• Task to complete:
Read through the material below and copy each line in which the word "agent" occurs.

• Dataset entries:
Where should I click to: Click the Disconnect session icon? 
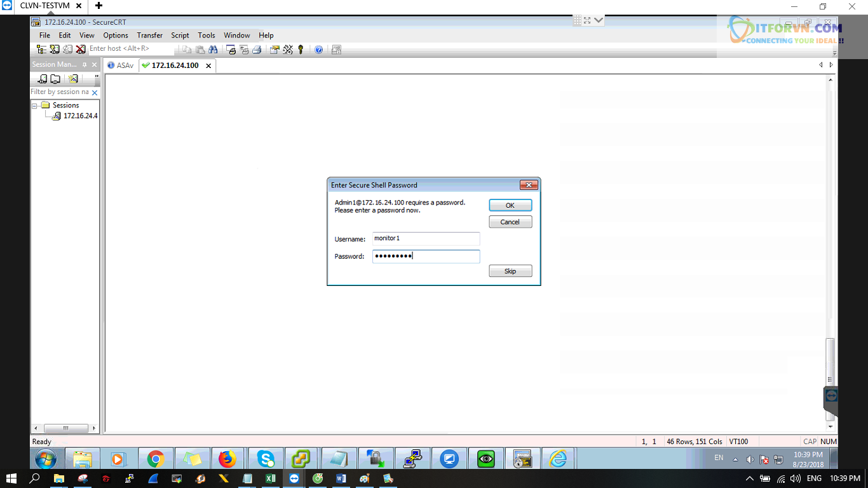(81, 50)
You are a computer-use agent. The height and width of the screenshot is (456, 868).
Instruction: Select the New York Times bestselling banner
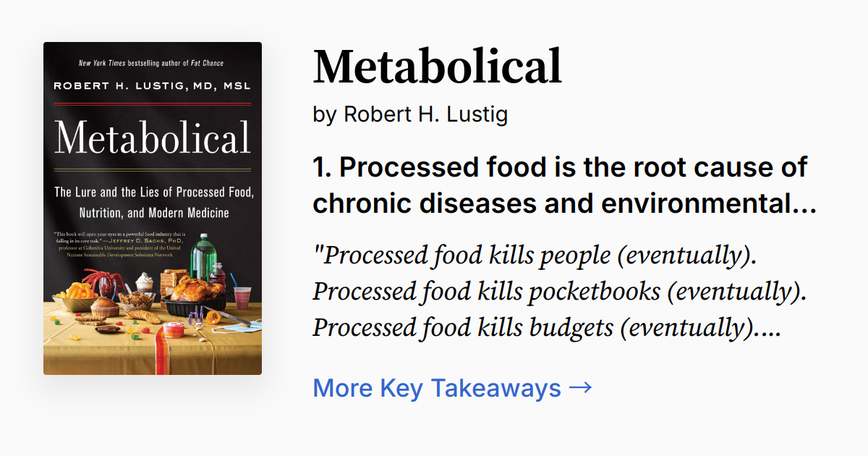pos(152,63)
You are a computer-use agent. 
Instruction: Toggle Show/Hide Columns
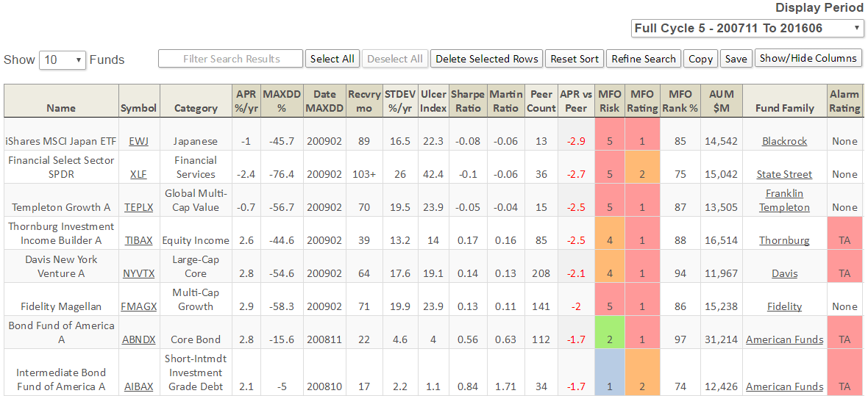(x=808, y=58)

...

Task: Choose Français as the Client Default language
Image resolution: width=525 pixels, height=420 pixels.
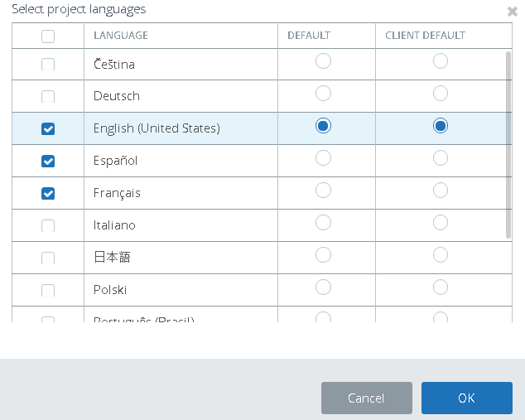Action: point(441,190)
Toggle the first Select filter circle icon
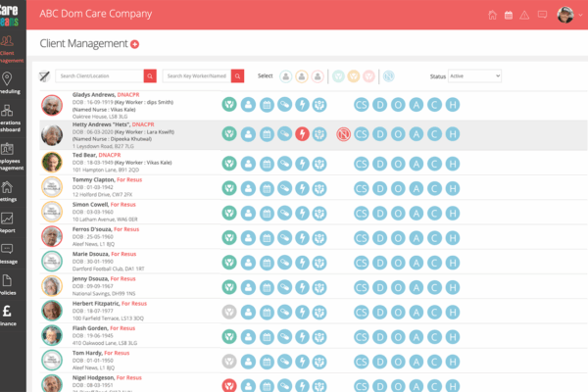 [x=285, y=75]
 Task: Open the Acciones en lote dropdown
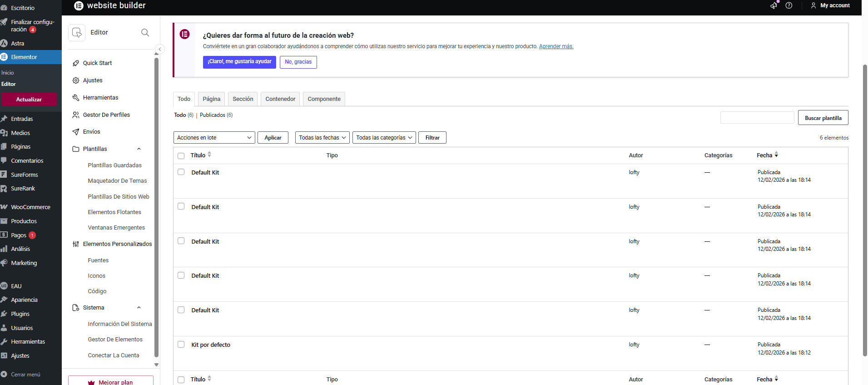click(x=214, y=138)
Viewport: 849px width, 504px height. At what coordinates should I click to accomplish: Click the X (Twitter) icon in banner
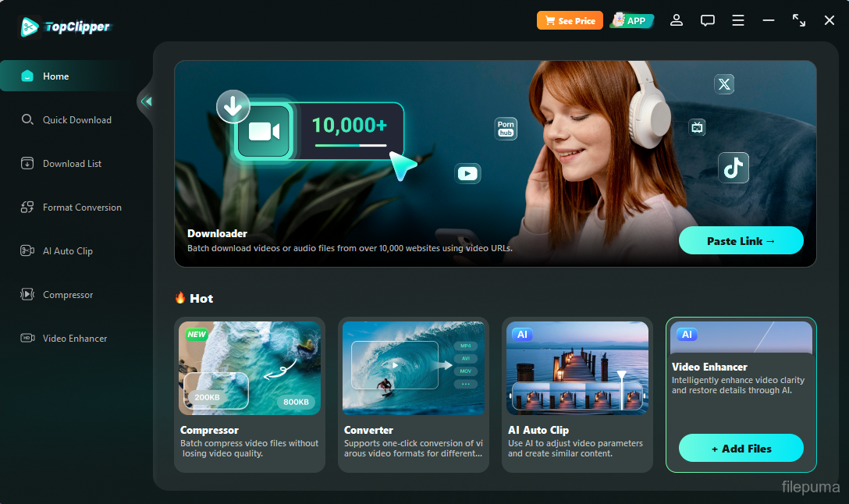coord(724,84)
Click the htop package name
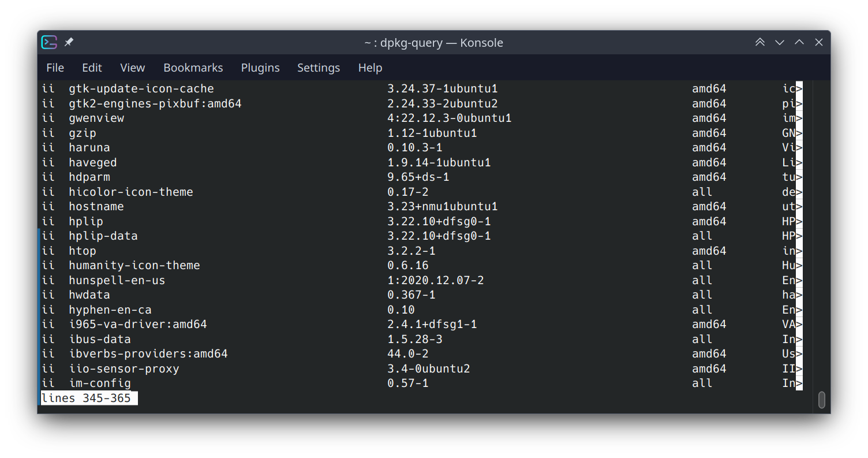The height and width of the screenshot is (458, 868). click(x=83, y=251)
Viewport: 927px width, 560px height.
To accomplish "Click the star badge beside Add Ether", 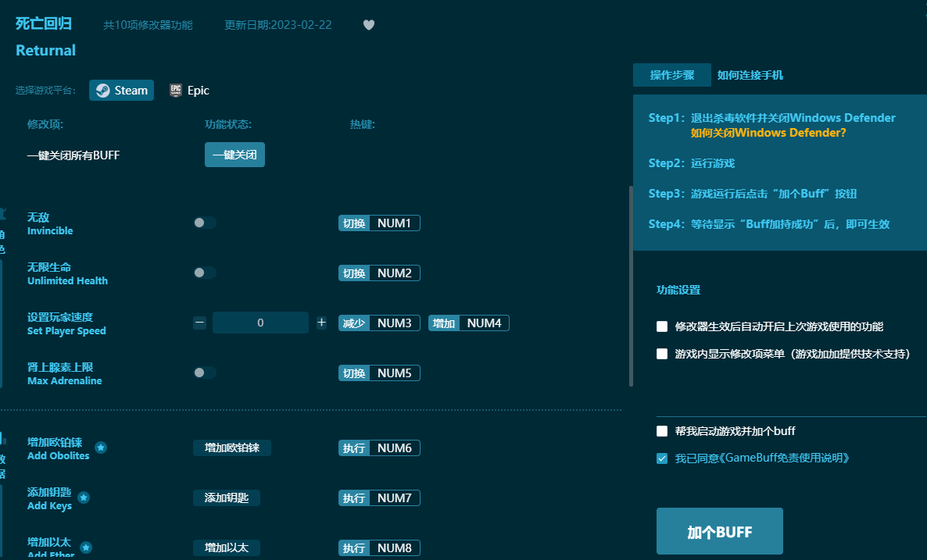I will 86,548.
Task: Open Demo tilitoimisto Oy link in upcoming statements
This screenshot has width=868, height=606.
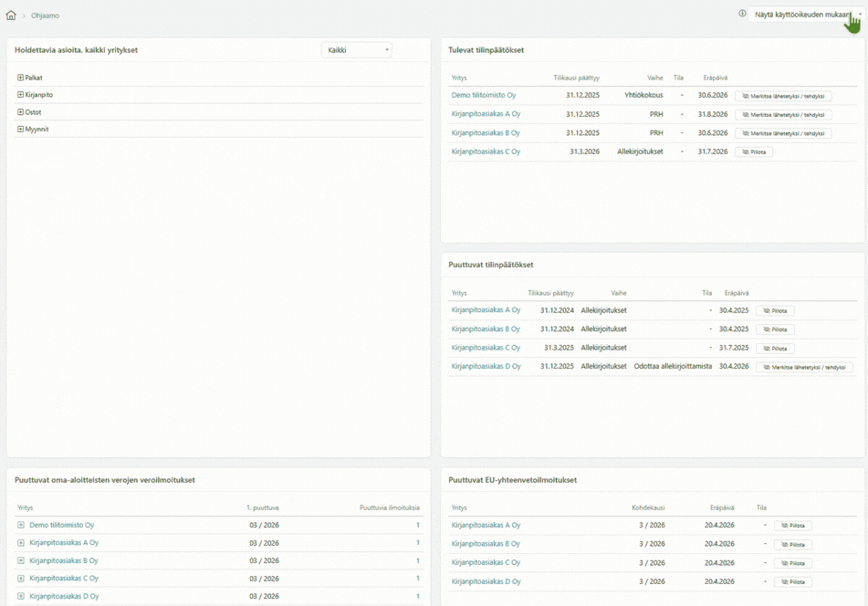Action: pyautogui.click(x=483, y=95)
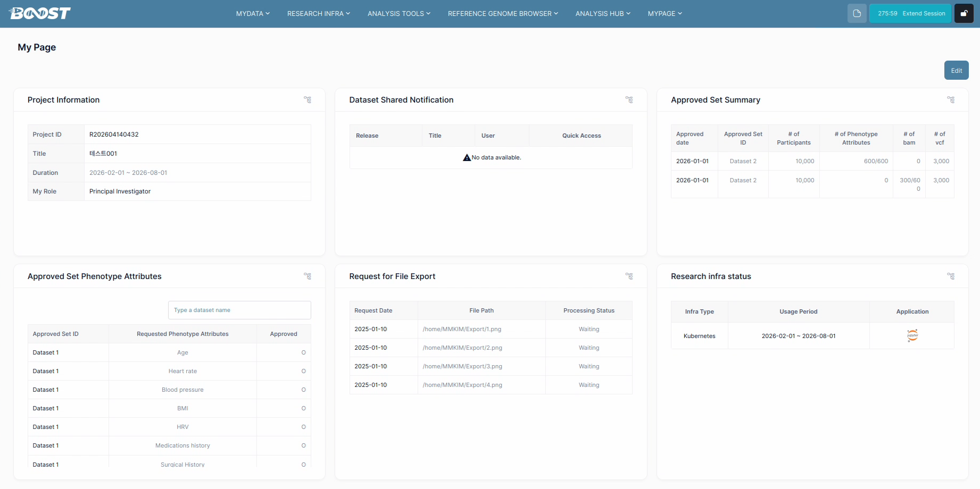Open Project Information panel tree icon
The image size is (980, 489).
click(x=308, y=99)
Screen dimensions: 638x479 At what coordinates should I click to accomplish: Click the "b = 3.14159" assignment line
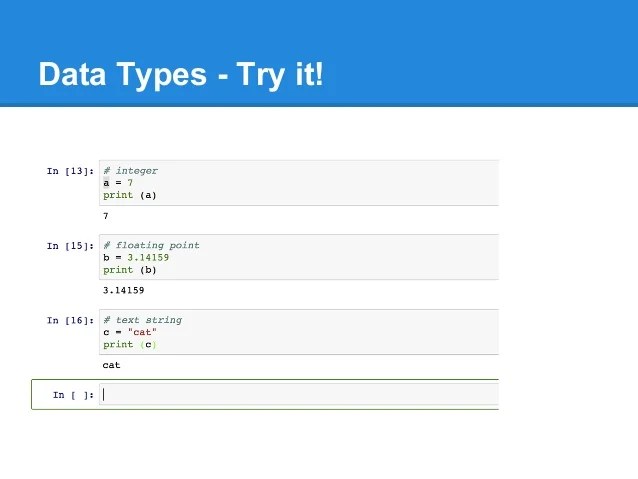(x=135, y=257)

• Reply:
You are a computer-use agent. The height and width of the screenshot is (456, 868).
You are a computer-use agent. 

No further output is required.